Sabır, haksızlık karşısında susmak ve ona boyun eğmek demek değildir. Tam tersine bu konuda kişi hakkını sonuna kadar savunmalıdır. Kesinlikle aşağılanmaya  razı olmak yanlıştır.
 Sabır, bütün olumsuzluklara karşı durabilmektir. Sabırsız insan her zaman zarar görür, korkak olur, kendi sonunu kendisi hazırlar
Sabırlı kimse, olaylar ne denli büyük olursa olsun asla dengesini bozmaz. Hal böyle olunca sabırla birçok zorluklar kolayca aşılabilir. Özellikle “Sabrın sonu selamettir”, “Sabreden derviş muradına ermiş”, “Sabırla koruk helva olur” sözleri hayata geçirildiğinde toplumda huzur, birlik, beraberlik, kardeşlik duyguları ön plana çıkar.
Bakınız! Namaz, oruç, hac, zekât gibi ilahi emirlerin her biri nefse zor gelen yaşam biçimleridir ve de sabır gerektirmektedir.
Sabırda güçlü bir irade vardır. Azim ve gayret vardır. Ebetteki tabii afetler denilince sel, deprem, heyelan vb. olaylarda ölenler, yaralanıp sakat kalanlar, evlerini, iş yerlerini kaybedenler, acı içerisinde kafasını taştan taşa vuranlar, kendilerine dünyayı zindan ederler. Fakat inancı ve iradesi güçlü olanlar bunların dışındadır. Hz. Ömer “Eğer sabredersen Hakkın dahi kader hükmü gelir geçer ve sen sevap kazanırsın. Sabretmezsen yine Hakkın tecellisi yerini bulur ve sen azap çekmekle kalırsın” demiştir.
Kur’an’ı Kerimde Yüce Mevla; “Behemehâl size biraz korku, biraz açlık, biraz mal, can ve mahsul eksikliğiyle sınarız. Sabredenleri müjdele her kim ki sabreder suç bağışlarsa bu istenilen en iyi davranış tarzıdır” buyurur. Öyleyse “İyiliğe iyilik her kişinin yapacağı iştir. Ama kötülüğe iyiliği er kişiler yapar” sözü çarpıcı bir örnektir.

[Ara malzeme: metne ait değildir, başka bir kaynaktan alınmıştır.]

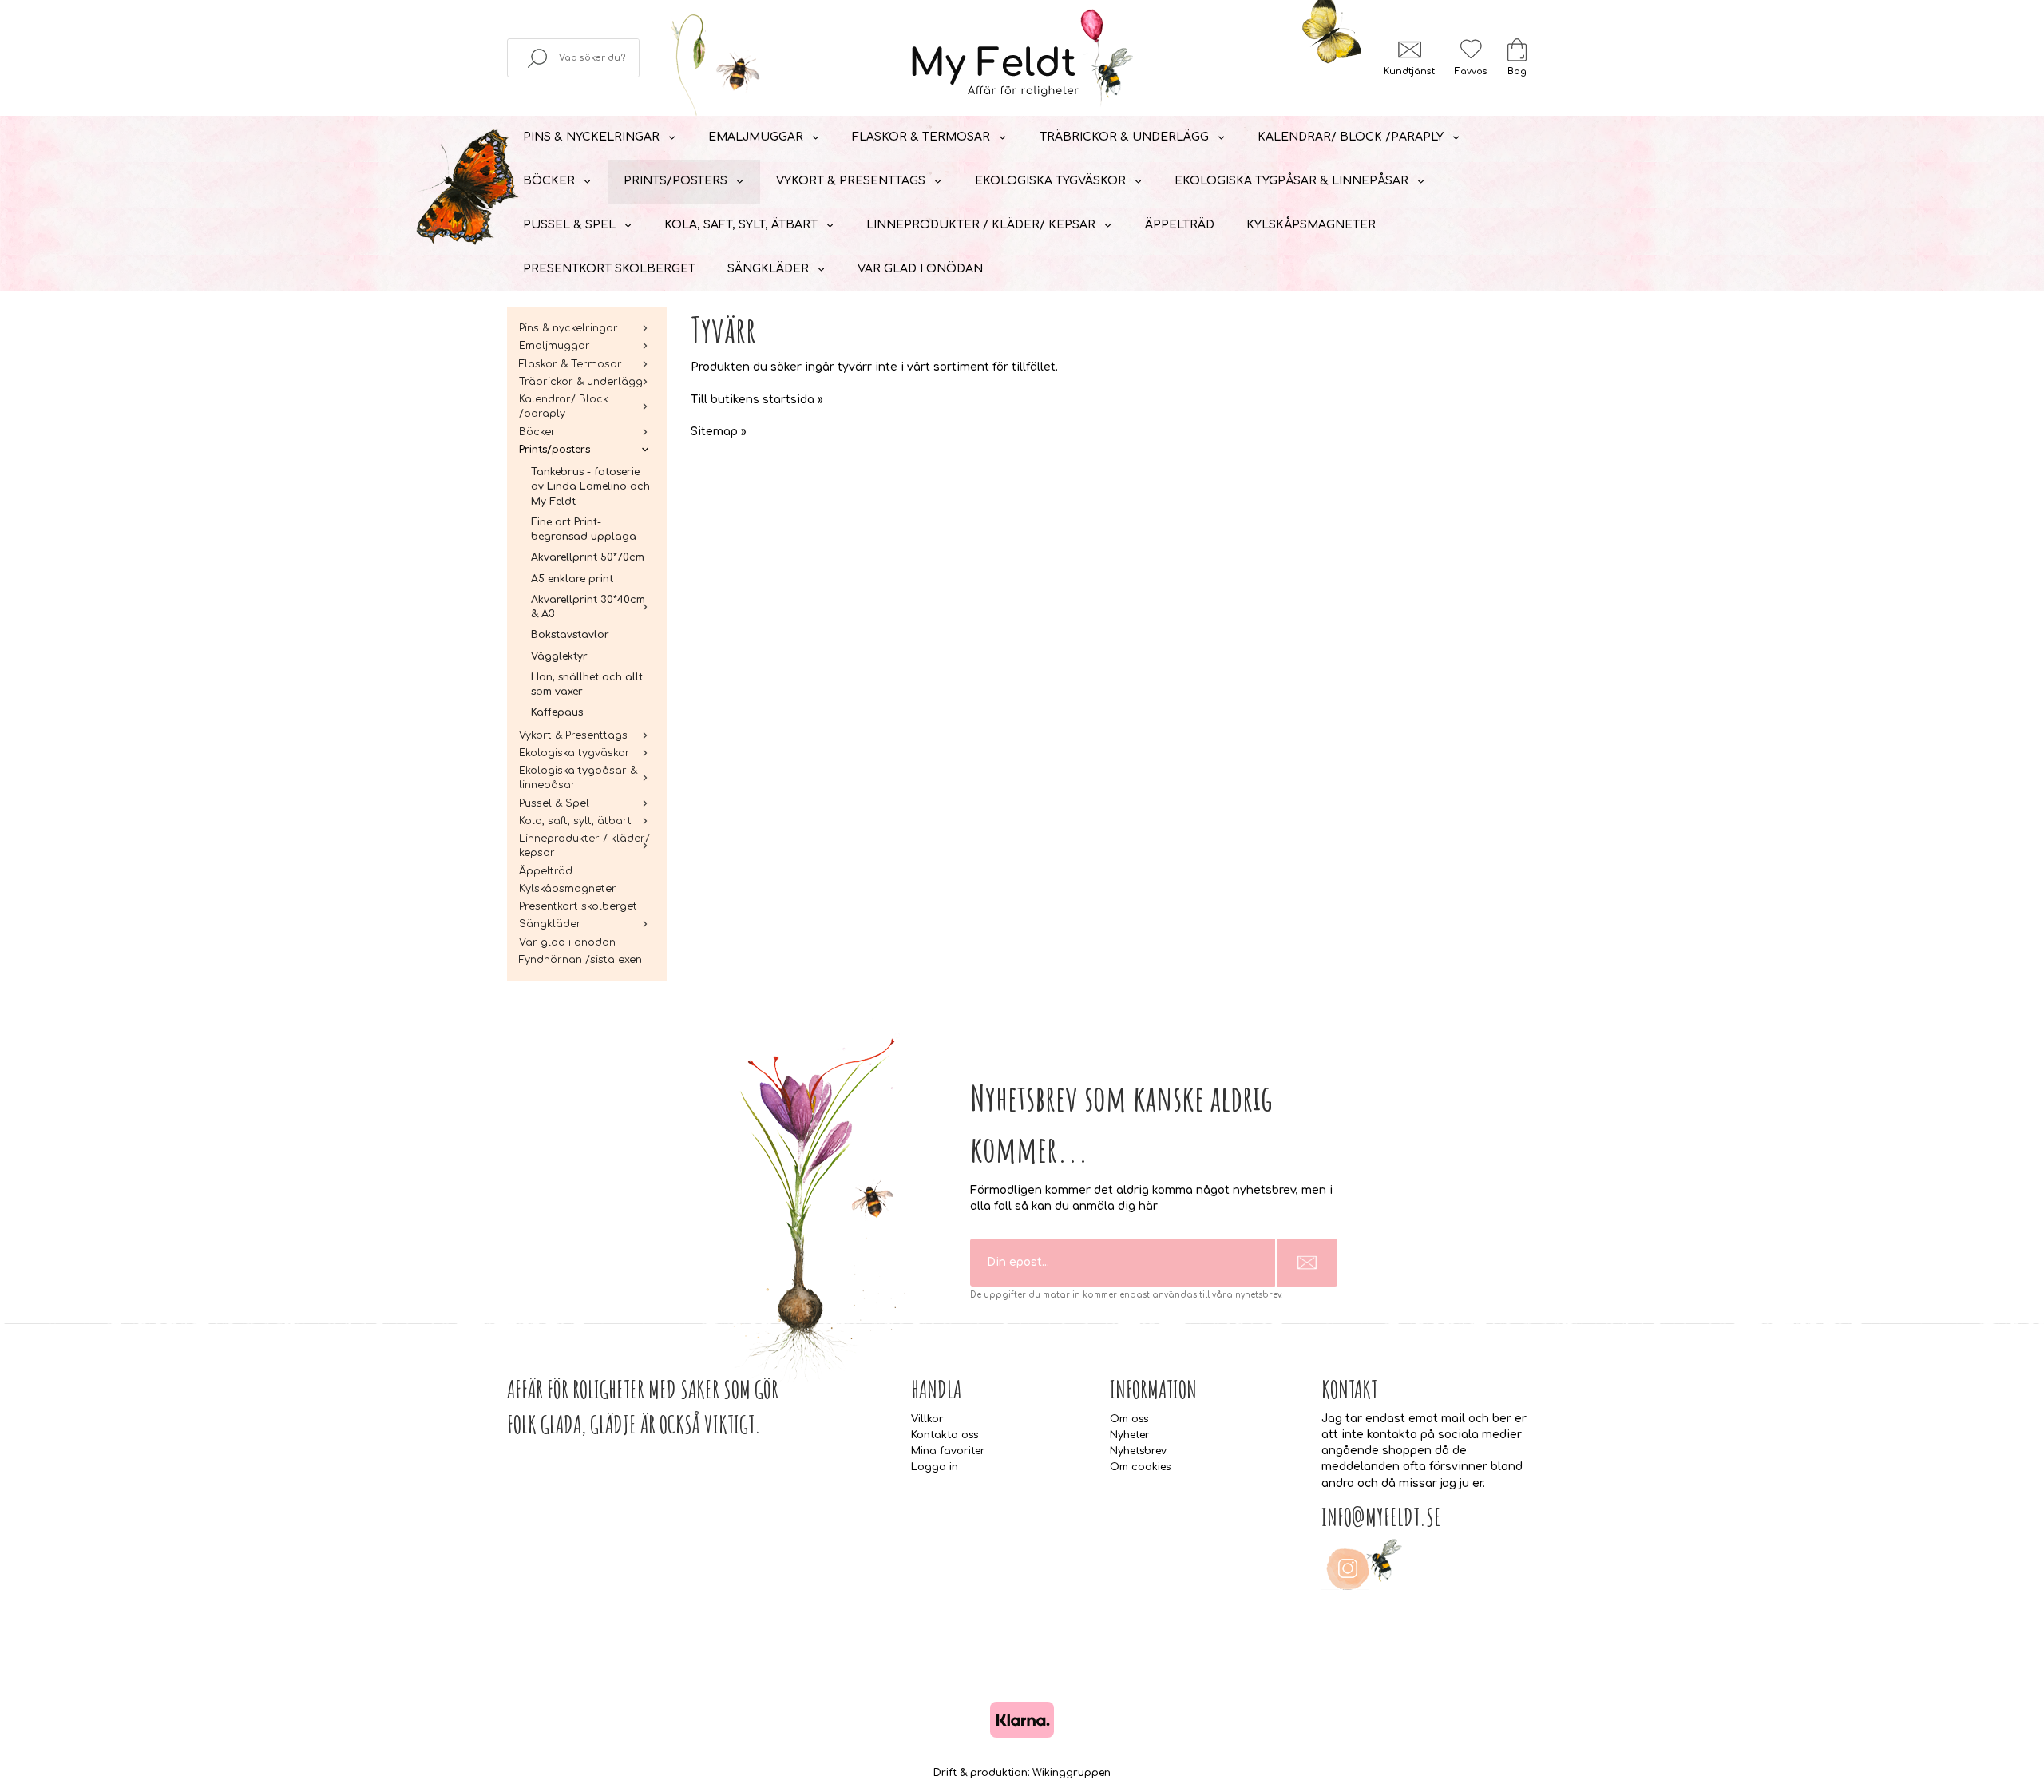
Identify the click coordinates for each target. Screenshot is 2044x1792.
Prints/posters (675, 181)
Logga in (934, 1467)
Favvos (1470, 71)
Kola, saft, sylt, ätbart (741, 225)
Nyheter (1130, 1435)
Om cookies (1140, 1467)
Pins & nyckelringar (591, 137)
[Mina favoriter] (1471, 49)
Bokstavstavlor (570, 634)
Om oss (1129, 1419)
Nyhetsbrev (1138, 1451)
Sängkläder (768, 269)
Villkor (927, 1419)
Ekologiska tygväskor (1050, 181)
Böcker (549, 181)
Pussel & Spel (569, 225)
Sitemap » (719, 432)
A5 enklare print (572, 579)
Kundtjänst (1409, 71)
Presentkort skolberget (609, 269)
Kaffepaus (557, 712)
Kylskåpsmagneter (1311, 225)
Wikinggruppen (1071, 1772)
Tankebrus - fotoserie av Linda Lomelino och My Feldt (590, 486)
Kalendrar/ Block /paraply (1351, 137)
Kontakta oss (944, 1435)
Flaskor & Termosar (921, 137)
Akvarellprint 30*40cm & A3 (588, 607)
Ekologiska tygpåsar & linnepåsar (1291, 181)
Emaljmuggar (755, 137)
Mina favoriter (948, 1451)
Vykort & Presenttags (850, 181)
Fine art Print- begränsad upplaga (583, 529)
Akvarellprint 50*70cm (587, 557)
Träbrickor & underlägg (1124, 137)
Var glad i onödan (920, 269)
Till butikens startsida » (757, 400)
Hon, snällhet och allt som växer (587, 684)
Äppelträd (1179, 225)
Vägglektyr (559, 656)
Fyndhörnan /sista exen (580, 959)
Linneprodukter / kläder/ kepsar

Bir birbiriyle didişen, boğuşan, geçimsiz olan insanlar, huzursuz, mutsuz olurlar. Eğer kişi öfkesini yenebiliyorsa, bağışlayıp, kötülüğe iyilik yapabiliyorsa bu ne güzel bir huydur.
Dikkat edin vücutta başın önemi ve değeri neyse, sabrın da sosyal yaşamda değeri odur. İnsan hayatındaki sabrın önemi de burada yatmaktadır.